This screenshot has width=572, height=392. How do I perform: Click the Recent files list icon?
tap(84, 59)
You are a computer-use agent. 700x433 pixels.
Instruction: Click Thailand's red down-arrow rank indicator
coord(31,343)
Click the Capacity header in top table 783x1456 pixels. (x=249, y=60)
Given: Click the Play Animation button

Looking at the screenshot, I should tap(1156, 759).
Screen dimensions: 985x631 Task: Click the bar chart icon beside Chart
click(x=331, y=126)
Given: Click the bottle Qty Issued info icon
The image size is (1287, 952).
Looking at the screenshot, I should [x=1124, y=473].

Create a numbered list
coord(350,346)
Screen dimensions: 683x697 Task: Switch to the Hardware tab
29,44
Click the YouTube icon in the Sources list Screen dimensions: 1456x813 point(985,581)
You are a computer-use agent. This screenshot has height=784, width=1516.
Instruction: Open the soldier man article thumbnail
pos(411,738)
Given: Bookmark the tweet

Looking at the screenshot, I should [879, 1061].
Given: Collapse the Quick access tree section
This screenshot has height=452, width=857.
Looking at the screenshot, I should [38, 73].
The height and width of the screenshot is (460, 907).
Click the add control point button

REQUEST: Output the stretch of records from the line containing "Given: Click the bottle Qty Issued info icon" through the line containing "pos(411,738)" as a two-column CSV with headers instruction and answer. Use one row per record, putting its text under instruction and its answer under answer, each in a single quoted field with line breaks turned into spaces.

THE SOLUTION:
instruction,answer
"Given: Click the bottle Qty Issued info icon The image size is (1287, 952).","Looking at the screenshot, I should [x=1124, y=473]."
"Create a numbered list","coord(350,346)"
"Screen dimensions: 683x697 Task: Switch to the Hardware tab","29,44"
"Click the YouTube icon in the Sources list Screen dimensions: 1456x813","point(985,581)"
"You are a computer-use agent. This screenshot has height=784, width=1516. Instruction: Open the soldier man article thumbnail","pos(411,738)"